El resurgir de lo artesanal: el zapatero de Km. 8 que le gana a la crisis del "use y tire"
No es solo un zapatero; es un resistente de un oficio que hoy escasea en Comodoro Rivadavia. Pero llegar a este presente no fue un camino lineal, sino una apuesta a la "corazonada" y al coraje de soltar la seguridad para abrazar la libertad de las manos propias.
La historia de Jeremías cambió de rumbo en 2017. Por aquel entonces, trabajaba en Vector, una empresa de Kilómetro 3 donde gozaba de una comodidad que, para muchos, sería el destino final. Sin embargo, la necesidad de un oficio y la curiosidad lo llevaron a visitar a su amigo Pablo Palacio.
"Al entrar al taller y ver que había tanta circulación, que el timbre sonaba a cada rato, con mi esposa nos miramos y dijimos: ¿por qué no?", le cuenta a Crónica.
Ese fue el chispazo. Lo que siguió fue un aprendizaje artesanal: primero aprender a coser a mano con su amigo, y luego, tras unas vacaciones donde la idea se volvió obsesión, encontrar a Francisco Villegas, el proveedor que no solo le vendió los primeros insumos, sino que tuvo la generosidad de enseñarle a "clavar el primer clavito".

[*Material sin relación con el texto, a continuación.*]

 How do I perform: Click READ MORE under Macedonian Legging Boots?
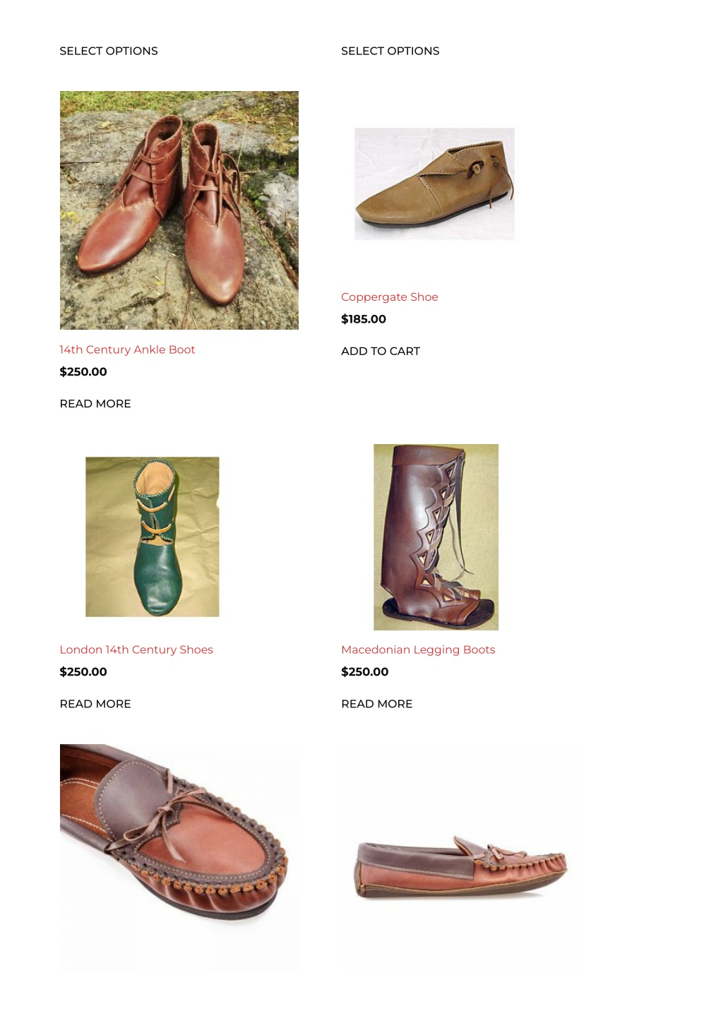click(x=377, y=704)
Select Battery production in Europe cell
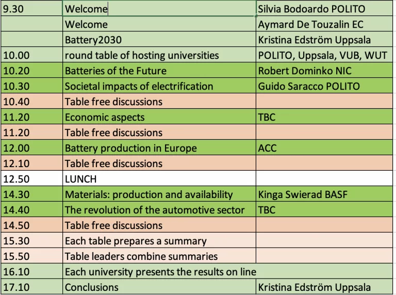The width and height of the screenshot is (396, 295). pyautogui.click(x=159, y=148)
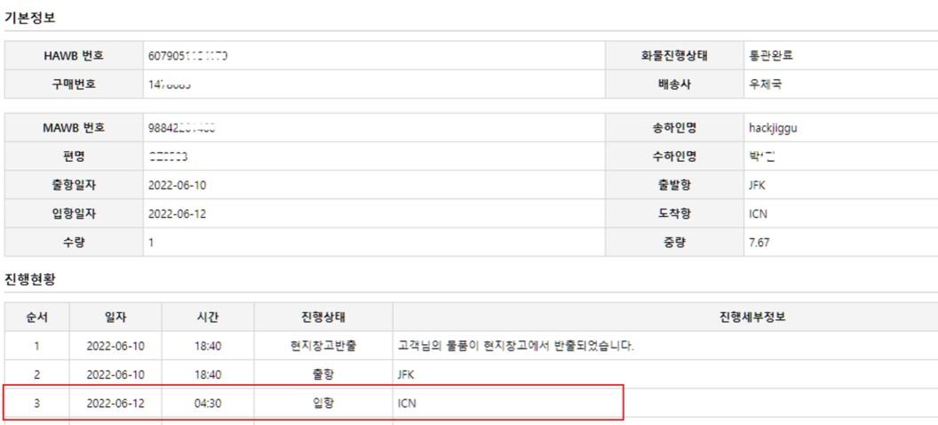The height and width of the screenshot is (425, 938).
Task: Click the 일자 column header
Action: click(x=115, y=317)
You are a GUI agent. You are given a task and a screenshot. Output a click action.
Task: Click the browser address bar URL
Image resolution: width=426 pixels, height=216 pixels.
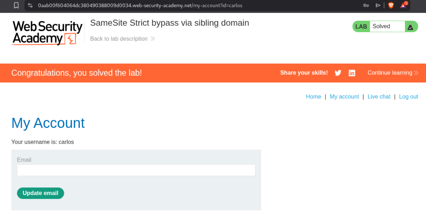tap(140, 5)
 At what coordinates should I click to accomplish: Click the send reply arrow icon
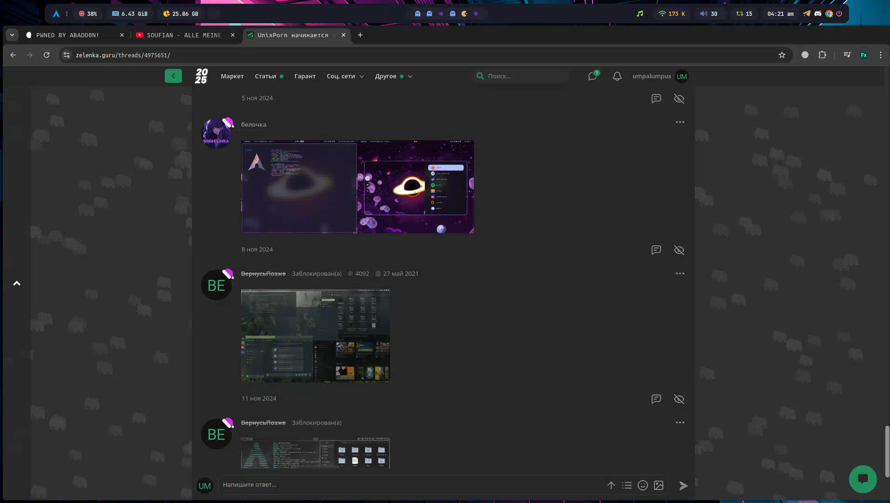point(683,486)
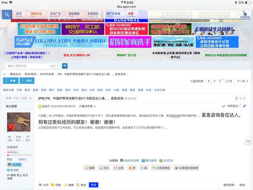Click the 下一页 next page link

point(240,81)
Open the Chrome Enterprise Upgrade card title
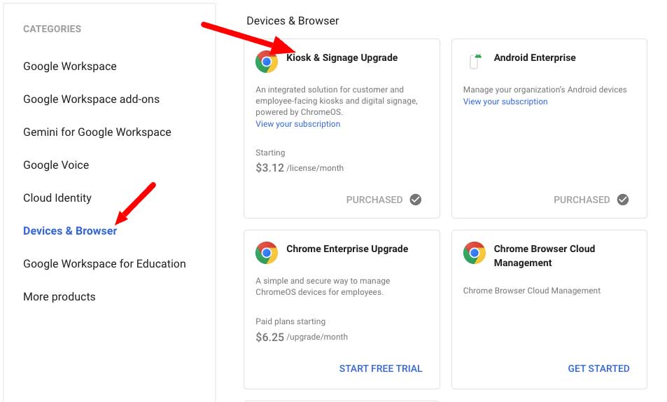 pos(347,249)
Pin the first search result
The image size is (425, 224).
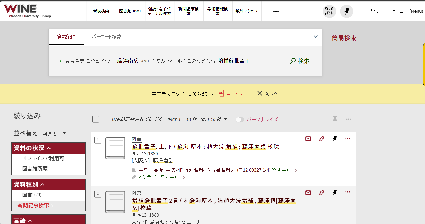pyautogui.click(x=335, y=139)
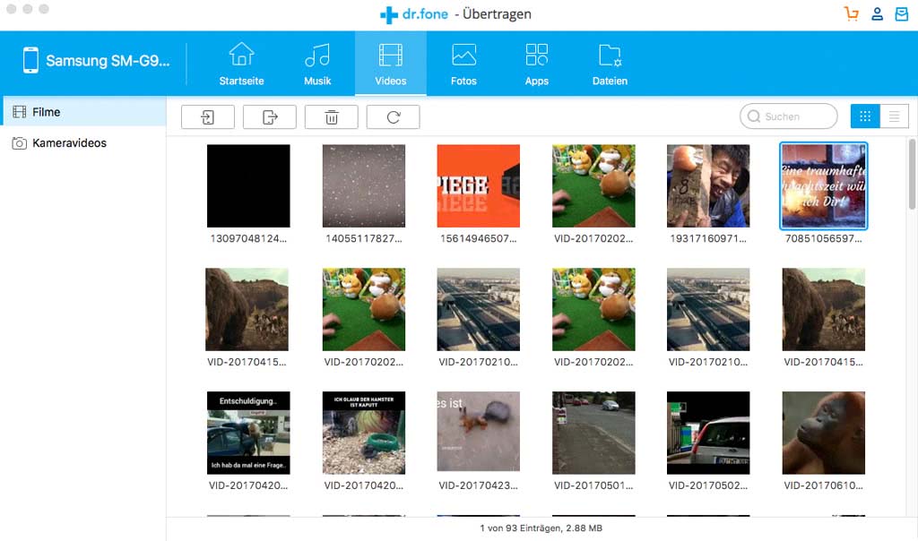Open the delete (trash) icon
Viewport: 918px width, 541px height.
pos(331,116)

El salto definitivo fue un acto de fe. Jeremías recuerda con gratitud que sus propios empleadores le prestaron el dinero para comprar sus primeras herramientas. Con ese apoyo y el impulso incondicional de Micaela, su esposa, envió el telegrama de renuncia. Dejó la comodidad del sueldo fijo por la incertidumbre —y la pasión— del cuero y la suela.
Un trabajo "tirano" y minucioso
Hoy, el taller es un ecosistema de colaboración. Jeremías no está solo: trabaja codo a codo con su esposa, con su amigo Juan Pablo y Francisco Villegas, que están dando sus primeros pasos en el oficio.
El trabajo, admite, es "tirano". En el mundo de la inmediatez, la zapatería exige una paciencia que no conoce de relojes. "Es un poco lento porque es un trabajo estacionado", explica. Mientras arregla un par, ya entraron tres pedidos más. Y aunque las urgencias golpean la puerta, Jeremías respeta el orden de llegada: la calidad no se negocia por la prisa.
En tiempos donde la economía aprieta, su labor se ha vuelto esencial. Arreglar una suela de un botín de fútbol o de trail con materiales de primera calidad (como las suelas Fevo, pegadas y cosidas a máquina) es, a menudo, la única forma de conservar un calzado que hoy es casi prohibitivo comprar de nuevo.
Redes, videos y el futuro del oficio
A falta de un local a la calle en una zona céntrica, Jeremías encontró en la tecnología su mejor vidriera. Sus videos circulan por las redes y generan una cercanía especial con los vecinos. "Les gusta ver que lo que pensaban que estaba deshecho, se puede arreglar", cuenta con satisfacción el creador de @reparaciondecalzadosbetha
Sobre el futuro, la posibilidad de un local público flota en el aire, aunque sabe que eso implicaría un desafío mayor: formar a más personas. Jeremías ya ha sembrado semillas, incluso enseñando a un amigo de Sarmiento que hoy ya tiene su propio local.
En un mundo que descarta, Jeremías Bethancourt elige reparar. En ese rincón de Kilómetro 8, entre hilos y capelladas, este zapatero comodorense demuestra que el oficio no es solo una forma de ganarse la vida, sino una manera de cuidar la historia que cada par de zapatos lleva en sus suelas.